Into this Eden of innocent women and natural joy comes the serpent Pitte, a Satan who returns after many years to rape Therese, revenging himself on the child of Danielle. While DeeDee consoles the young prodigy, Antonia takes up a rifle and tracks Pitte down in a bar. Unable to bring herself to kill him, she puts her curse on him; and in that awesome moment, one has no doubt that Antonia's curse has the awful woman's power the misogynist Dominican fathers feared when they wrote the Maleus Malefecarum. Pitte is cruelly beaten by the other young men who discover what he has done and kicked spectacularly in the groin. When he staggers home looking for help he is drowned by his own brother who hates him and wants to inherit the farm.

The narrator tells us that the proverb is not true: Time does not heal all things. The precious child prodigy Therese has been forever scarred by the rape. In this Eden, rape is the primal sin, hardening the heart against love.

Therese has been tutored by Crooked Finger who, despite his bitterness, loves this girl and has shared his learning with her. She loves him -- the way girls have always loved a father who teaches them -- in a relationship that Gorris allows to undercut the primary bonds between women that form the structure of Antonia's Line. Indeed, she is incapable of loving anyone but him. Letta's oldest son Simon has worshipped her from childhood; and she finally becomes pregnant by him. Although she does not love Simon, she decides to have the baby -- a girl, of course -- the great-granddaughter of Antonia whose gift is to be fascinated with death. But Therese has no maternal love for her child. She hands the newborn Sarah to her husband and turns back to her mathematics book. Simon the father will mother Antonia's great-granddaughter.

As new life comes, so comes death, sudden, surprising, but matter-of-fact and even humorous as we have come to expect. But then Crooked Finger hangs himself and it is quite a different matter. Gorris leaves us no emotional distance; Therese is heartbroken, and as Crooked Finger's body is cut down, little Sarah, peering through the window, takes in the whole catastrophe, studying death and these reactions to it.

One day as Antonia and Bas, now showing their age, get up from the dinner table to dance, we see that little Sarah has Danielle's gift. She imagines in her mind's eye that the dead have returned to life, and that Antonia and Bas are as young as when they first met. Antonia has already told us that life is the only dance we dance, but Gorris reassures us that Antonia's line will go on dancing in her granddaughter's creative mind.

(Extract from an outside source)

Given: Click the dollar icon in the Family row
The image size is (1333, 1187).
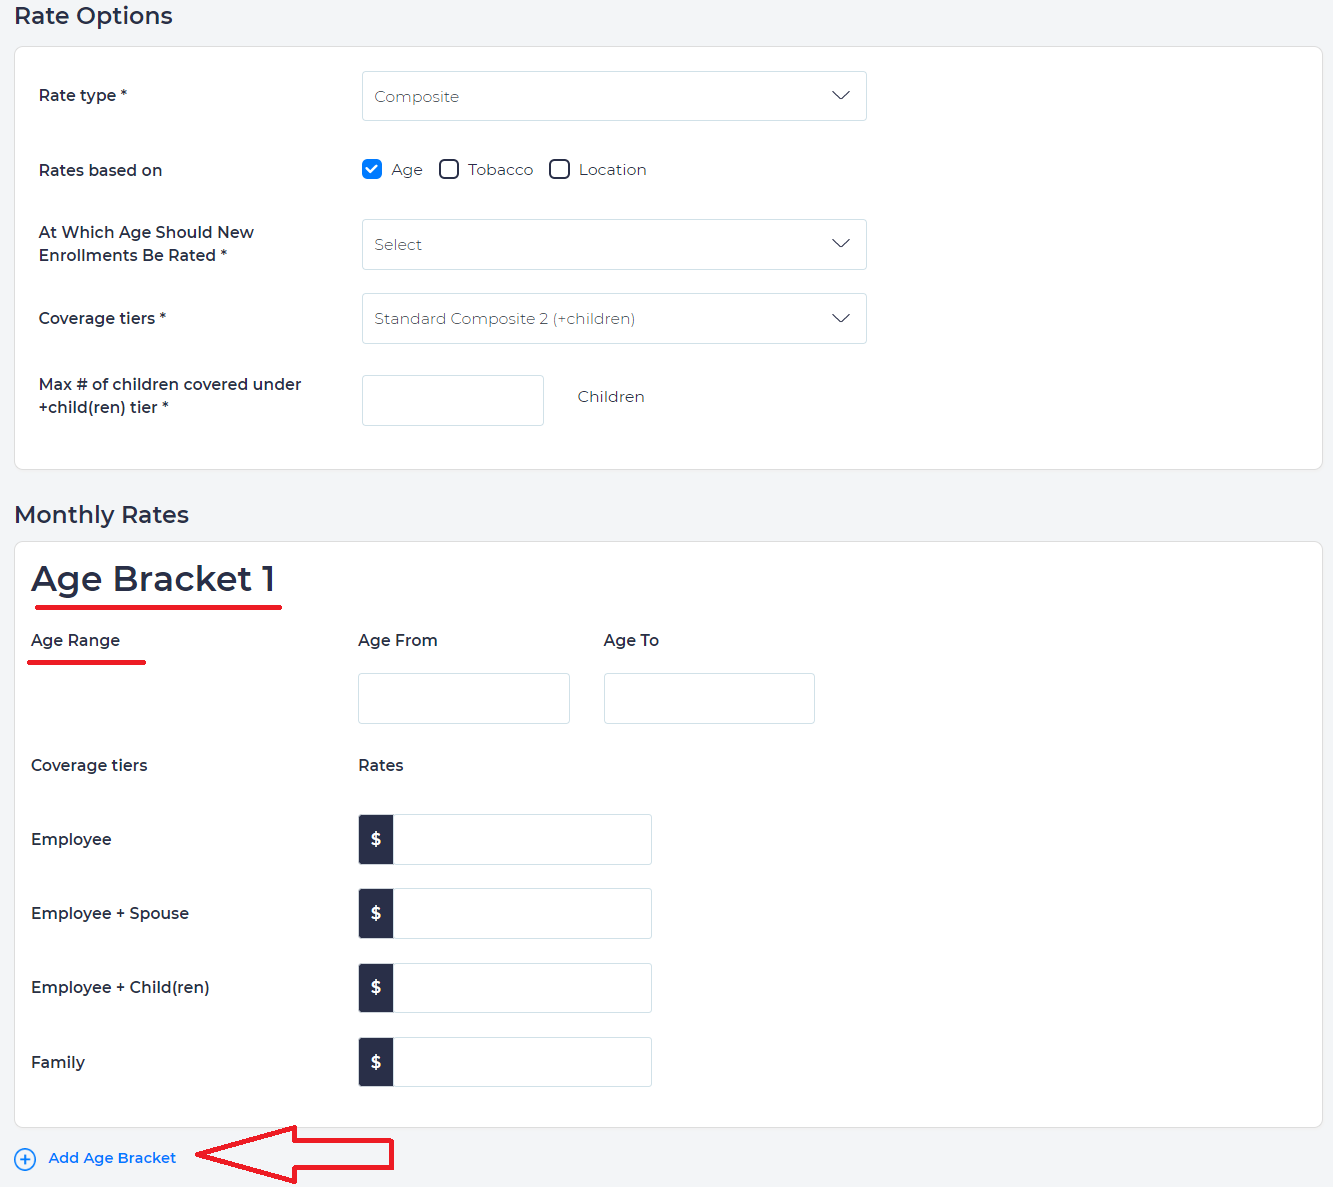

The earth mother, the painter, the intellectual prodigy, and the little student of death who tells the story: Each has created a human identity. And that creativity is the hope of Antonia's Line. However it comes out for them, Gorris herself has done what only a great film artist can do: created another world, with possibilities we might otherwise have found inconceivable, and a naturalness we might otherwise have found unimaginable.